Mas tb não podemos ficar sofrendo por antecipação, como disse seu marido. Temos sim que fzer com que todos os dias sejam especiais e únicos.
Beijos Flavinha!
Ahhhhh já ia esquecendo! Começou a votação da final! Sua foto está lá! Boa sorte!

Eli disse...

Flavia, é difícil nos imaginar perdendo uma pessoa amada, né? Já pensei o contrário tbm, se eu for primeiro, oque será deles...
Mas como não podemos evitar oque tem que acontecer, melhor então é aproveitar o máximo que puder e fazer com que a vida tenha valido a pena!

Bjos

Flávia Shiroma disse...

Sei que o que vou escrever é um absurdo, senão um pecado! Mas, preferiria ir antes Eli, a passar por esta dor, mas ao mesmo tempo, sempre fui da opinião de que amar um homem tem que ter limites.
Polêmico não?

Satie disse...

Esse é um dos meus maiores medos, acho que nem tanto mais por mim, mas pelos meus filhos... Pois, quando era apenas eu, sofreria muito com certeza, mas meus filhos crescerem sem um pai seria mais doloroso.
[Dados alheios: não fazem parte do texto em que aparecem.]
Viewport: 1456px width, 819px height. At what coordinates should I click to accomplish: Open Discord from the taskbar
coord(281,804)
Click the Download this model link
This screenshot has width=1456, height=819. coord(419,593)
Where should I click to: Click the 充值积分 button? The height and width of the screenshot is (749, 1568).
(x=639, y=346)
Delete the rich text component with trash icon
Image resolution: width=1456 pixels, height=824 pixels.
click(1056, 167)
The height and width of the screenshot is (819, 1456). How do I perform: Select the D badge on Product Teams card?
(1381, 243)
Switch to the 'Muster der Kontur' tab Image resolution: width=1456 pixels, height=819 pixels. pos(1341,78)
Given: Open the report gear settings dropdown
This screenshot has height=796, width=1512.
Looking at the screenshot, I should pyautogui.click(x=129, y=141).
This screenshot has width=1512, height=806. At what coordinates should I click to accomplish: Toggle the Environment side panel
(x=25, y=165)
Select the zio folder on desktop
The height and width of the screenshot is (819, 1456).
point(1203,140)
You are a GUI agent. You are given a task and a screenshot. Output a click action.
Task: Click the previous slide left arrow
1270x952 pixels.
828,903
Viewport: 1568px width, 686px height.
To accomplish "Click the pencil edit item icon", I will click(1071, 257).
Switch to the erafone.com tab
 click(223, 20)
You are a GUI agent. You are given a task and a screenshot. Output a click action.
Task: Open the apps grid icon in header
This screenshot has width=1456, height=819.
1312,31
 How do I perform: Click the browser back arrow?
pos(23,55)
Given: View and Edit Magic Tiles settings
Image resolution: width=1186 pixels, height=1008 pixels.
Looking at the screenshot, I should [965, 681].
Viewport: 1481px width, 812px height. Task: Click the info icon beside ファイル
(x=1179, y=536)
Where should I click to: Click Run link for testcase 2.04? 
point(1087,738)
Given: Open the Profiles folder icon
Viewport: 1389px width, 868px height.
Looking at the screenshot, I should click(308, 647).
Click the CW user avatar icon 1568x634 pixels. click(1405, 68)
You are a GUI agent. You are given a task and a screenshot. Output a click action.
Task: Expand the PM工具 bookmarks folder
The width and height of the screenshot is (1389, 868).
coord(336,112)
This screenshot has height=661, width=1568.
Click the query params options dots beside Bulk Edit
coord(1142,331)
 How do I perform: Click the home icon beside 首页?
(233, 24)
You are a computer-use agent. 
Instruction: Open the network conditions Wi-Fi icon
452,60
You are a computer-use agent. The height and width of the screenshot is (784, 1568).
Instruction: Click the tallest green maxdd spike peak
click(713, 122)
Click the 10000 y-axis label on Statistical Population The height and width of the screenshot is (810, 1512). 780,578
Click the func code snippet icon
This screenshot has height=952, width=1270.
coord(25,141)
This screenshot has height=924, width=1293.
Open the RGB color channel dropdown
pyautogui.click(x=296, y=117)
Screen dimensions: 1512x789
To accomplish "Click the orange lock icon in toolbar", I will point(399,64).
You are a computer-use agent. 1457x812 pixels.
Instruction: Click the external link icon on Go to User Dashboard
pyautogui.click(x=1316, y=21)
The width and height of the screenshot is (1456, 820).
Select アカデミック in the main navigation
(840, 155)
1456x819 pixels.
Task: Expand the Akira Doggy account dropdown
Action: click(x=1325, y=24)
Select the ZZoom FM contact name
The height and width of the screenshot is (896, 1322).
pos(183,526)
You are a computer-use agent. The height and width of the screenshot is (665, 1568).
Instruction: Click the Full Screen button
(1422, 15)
Eu também tenho medo de morrer antes, pois meus filhos são muito pequenos ainda, e ai eu fico pensando em quem vai cuidar deles, ai choooro rsrs. Por isso quando eu rezo o que eu mais peço é saúde pra mim e pra ele, saúde pra podermos viver bem e criar nossos filhos ate que eles possam andar com as próprias pernas. Eu sei, to parecendo aquela galinhona que carrega os pintinhos embaixo da asa!

HEIDY MULHER QUE AMA disse...

Amiga,normalmente pensamos assim quando estamos felizes,rodeadas de momentos bons.
O que temos que fazer é curtir,amar muitoooooo,
e não deixar esses pensamentos atrapalharem a felicidade.
Bjssssssssssssssss
HEIDY

Fernanda Caldas disse...

Fla, ontem perdi um amigo queridissimo e a esposa dele só falava como seria dificil sua vida sem ele... Dureza. Por isso acredito que o entendimento do processo de espiritualidade seja essencial, até mesmo pra nos confortar. Bjos, Nanda / http://ararafashion.blogspot.com

Flávia Shiroma disse...

Fernanda, verdade!
Você tocou num ponto crucial.
A espiritualidade é o que, talvez, possa "aliviar" ou amenizar a nossa dor.

Obrigada a todos os comentários. Vocês são demais!

Ronaldo disse...

Esse post foi certeiro, adorei ele.

bjss

gigi disse...

Ola Fla,esse assunto e muito dificil mesmo,desde muito pequena eu tinha muito medo de perder minha mae .ela sempre foi tudo pra mim,minha fortaleza meu porto seguro.mas infelizmente em 2005 um cancer de mama a levou.foi tudo muito rapido eu nao tive tempo nem de ir ve-la foi tudo muito dificil.sofri demais !!!!mas e impressionante como Deus e justo .em 2006 eu tive uma visao .tem pessoas que nao acreditam mas e verdade ,minha mae veio me visitar atraves de sonho ,mas parecia tudo muito real quando acordei o perfume dela estava no ar .na hora nao entendi a menssagem ,mas passou uma semana eu descobri que estava gravida .depois de 14 anos .eu nem penssava mais em ter filhos .e fui abencoada com uma linda menina que sempre foi o meu sonho.fiquei muito feliz e o dia que ela nasceu entao foi uma felicidade tao grande inesplicavel!!!!acho que foi o dia mais feliz da minha vida .e a cada dia ela me faz tao feliz!!!entao a vida e assim existe mais misterio entre o ceu e a terra do que a gente imagina.

C. disse...

Sempre ouvi falar que ´morrer faz parte de viver`.

Tenho esperança de que vamos nos reencontrar todos um dia, numa bem melhor, porque a promessa nos foi deixada. Cultivar a espiritualidade nao só nos conforta nessa hora, mas em toda a vida.

É o meu primeiro coment aqui, e já gostei do seu cantinho.